> [COSA FARAI]:
Rispondi a queste domande sull'ordinanza:
(a) In che data è stata pubblicata?
(b) Con quale numero di R.G. è iscritto il ricorso?
(c) Per quale somma è stata ottenuta l'ingiunzione di pagamento dal Tribunale di Caltanissetta?

> [TESTO DA ANALIZZARE]:
Ordinanza di Cassazione Civile Sez. 2 Num. 16822 Anno 2025
Civile Ord. Sez. 2 Num. 16822 Anno 2025
Presidente: COGNOME
Relatore: COGNOME
Data pubblicazione: 23/06/2025
ORDINANZA
sul ricorso iscritto al n. 9801/2024 R.G. proposto da:
RAGIONE_SOCIALE elettivamente domiciliata in ROMA INDIRIZZO presso lo studio dell’avvocato COGNOME (CODICE_FISCALE che la rappresenta e difende
-ricorrente-
contro
RAGIONE_SOCIALE elettivamente domiciliata in CALTANISSETTA INDIRIZZO presso lo studio dell’avvocato COGNOME (CODICE_FISCALE che la rappresenta e difende
-controricorrente-
RAGIONE_SOCIALE
-intimati- avverso SENTENZA di CORTE D’APPELLO CALTANISSETTA n. 62/2023 depositata il 13/03/2023.
Udita la relazione svolta nella camera di consiglio del 14/03/2025 dal Consigliere NOME COGNOME
FATTI DI CAUSA
La RAGIONE_SOCIALE. (RAGIONE_SOCIALE, ha chiesto e ottenuto dal Tribunale di Caltanissetta, nei confronti di RAGIONE_SOCIALE, ingiunzione di pagamento per la somma di € 48.871,06 a titolo di corrispettivo per lavori edili.

> [I DATI]:
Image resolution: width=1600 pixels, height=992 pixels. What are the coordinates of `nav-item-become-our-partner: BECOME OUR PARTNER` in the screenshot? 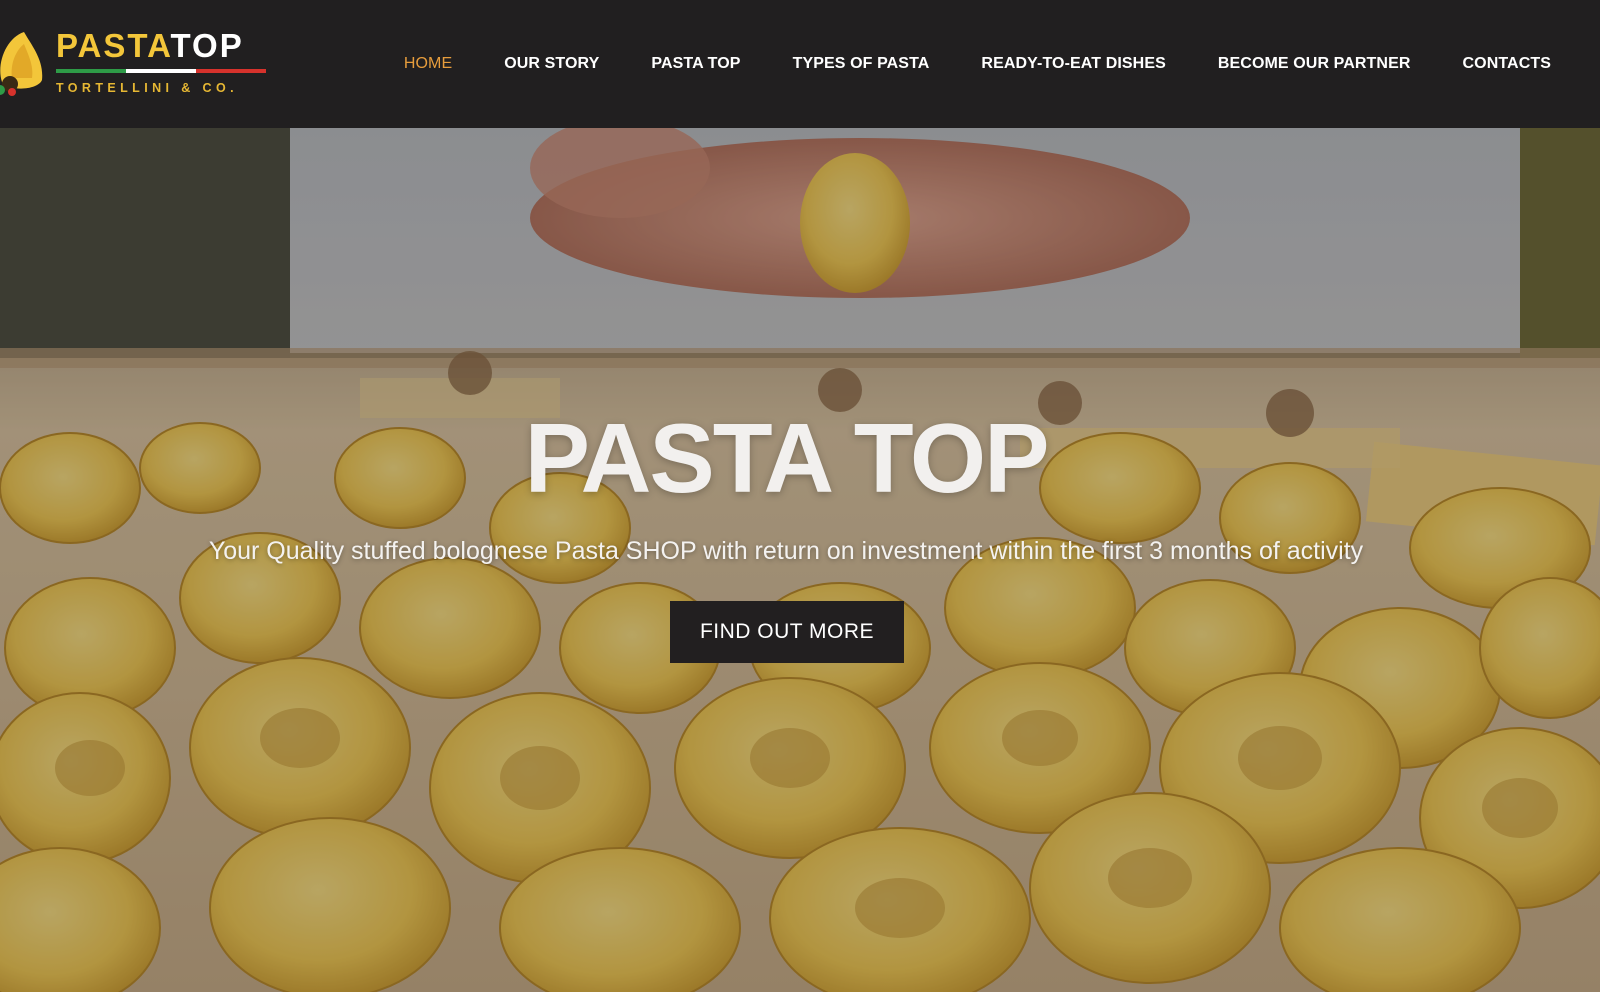 It's located at (1314, 64).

> [RISULTATO DELL'ESERCIZIO]:
(a) 23/06/2025
(b) 9801/2024
(c) € 48.871,06